Dua centong nasi membuka
hari. Sarapan lahap sekali. Sambil sesekali menyeruput kopi beraroma rempah.
Duh, rasanya seusai sarapan pagi, saya pingin buru-buru balik ke barak untuk
melanjutkan bermimpi. Ha-ha-ha.
![]() |
Sarapan pagi menu sederhana. Dok Pri |
Hari itu berjalan santai.
Usai sarapan, kami bertiga ; Bunda, Mba Gita dan saya rumpi di ruang tamu
sambil ngeteh dan foto-foto. Sementara Bapak-bapak dengan kesibukan dan kesenangan
masing-masing.
![]() |
Harmoni. Dok. Pri. |
Menjelang siang usai mengunduh juwet, kami
bersiap ke Malang. Listrik yang padam sejak pagi bikin pompa air tak bisa
dinyalakan. Sementara, tangki air kata bunda sudah kritis dan sisa-sisa. Tak
bisa buat mandi. Beruntungnya, saya sudah sempat mandi bebek. Ha-ha-ha.
”Traveller kok bingung
mandi!” Kata Mas Nawi. Benar juga! Akhirnya, dengan ada personil yang tanpa mandi,
kami pergi ke Malang untuk persiapan acara bedah buku.
![]() |
Ngunduh juwet. Dok. Pri |
Pengalaman mengesankan
semalam di Omah Padma. Apalagi, setelahnya dengan riang gembira Bunda dan Pakde
mengundang kami lagi jika ingin bermalam. Dibuatlah rencana tahun baru bersama
para sahabat yang ingin merasai sensasi bermalam pergantian tahun dengan
suasana desa.
Kesederhanaan terkadang menjadi kemewahan tersendiri. Bukan pada apa yang melekat atau tengah kita perjuangkan. Tetapi justru hal-hal kecil sebenarnya sudah ada di depan mata kita. Namun belum sanggup kita sadari hadirnya karena kepenatan dan kesibukan mengejar "kemewahan" yang sejatinya semu.

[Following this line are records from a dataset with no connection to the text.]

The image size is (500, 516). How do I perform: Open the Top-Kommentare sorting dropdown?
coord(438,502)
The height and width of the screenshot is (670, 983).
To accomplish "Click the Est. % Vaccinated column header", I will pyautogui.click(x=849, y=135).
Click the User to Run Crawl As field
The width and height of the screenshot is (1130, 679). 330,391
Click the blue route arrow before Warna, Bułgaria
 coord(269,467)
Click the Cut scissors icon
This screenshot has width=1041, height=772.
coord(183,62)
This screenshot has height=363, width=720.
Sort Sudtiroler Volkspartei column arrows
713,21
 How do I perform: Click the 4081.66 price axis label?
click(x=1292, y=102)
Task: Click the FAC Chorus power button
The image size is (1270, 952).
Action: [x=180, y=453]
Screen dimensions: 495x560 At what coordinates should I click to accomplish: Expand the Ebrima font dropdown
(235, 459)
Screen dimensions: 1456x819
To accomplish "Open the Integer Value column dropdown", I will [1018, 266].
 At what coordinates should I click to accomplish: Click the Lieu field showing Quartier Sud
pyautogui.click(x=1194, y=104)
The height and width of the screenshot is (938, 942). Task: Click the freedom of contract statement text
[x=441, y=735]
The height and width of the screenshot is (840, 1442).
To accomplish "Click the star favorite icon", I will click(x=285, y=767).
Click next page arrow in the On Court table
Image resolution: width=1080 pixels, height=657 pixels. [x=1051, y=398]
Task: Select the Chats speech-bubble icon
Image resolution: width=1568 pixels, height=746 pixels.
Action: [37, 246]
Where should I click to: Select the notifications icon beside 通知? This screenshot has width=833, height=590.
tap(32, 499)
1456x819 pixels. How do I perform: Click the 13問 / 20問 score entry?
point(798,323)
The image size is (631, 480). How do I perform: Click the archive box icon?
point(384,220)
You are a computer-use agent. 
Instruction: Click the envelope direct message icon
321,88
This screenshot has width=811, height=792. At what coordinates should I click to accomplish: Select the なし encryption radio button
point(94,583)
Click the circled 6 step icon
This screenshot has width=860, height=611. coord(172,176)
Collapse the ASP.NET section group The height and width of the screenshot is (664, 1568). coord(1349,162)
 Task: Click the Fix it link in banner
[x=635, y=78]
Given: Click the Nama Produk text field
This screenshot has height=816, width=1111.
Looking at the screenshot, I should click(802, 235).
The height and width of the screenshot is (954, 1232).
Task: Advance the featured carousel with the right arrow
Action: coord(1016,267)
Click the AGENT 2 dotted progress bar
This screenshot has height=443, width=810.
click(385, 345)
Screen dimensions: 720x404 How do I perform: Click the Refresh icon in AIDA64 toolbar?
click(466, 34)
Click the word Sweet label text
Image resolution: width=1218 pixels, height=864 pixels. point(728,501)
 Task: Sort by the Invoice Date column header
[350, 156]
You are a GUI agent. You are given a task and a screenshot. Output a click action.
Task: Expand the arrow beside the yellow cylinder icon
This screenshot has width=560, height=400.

Bermalam dan menikmati hari di Omah Padma, seperti memanggil saya untuk lebih banyak mensyukuri hal-hal sederhana. Serta kebaikan-kebaikan banyak hati yang dalam setiap "lakunya" selalu membawa misi untuk membahagiakan banyak orang.
Terimakasih Omah Padma, Terimakasih Bunda Wina Bojonegoro dan Pakde Yoes Wibowo, untuk sudah mengijinkan kami ikut "menikmati" rumah yang berhawa gunung dan semoga (selalu) mengantar kedamaian dan ketentraman bagi siapa pun yang singgah.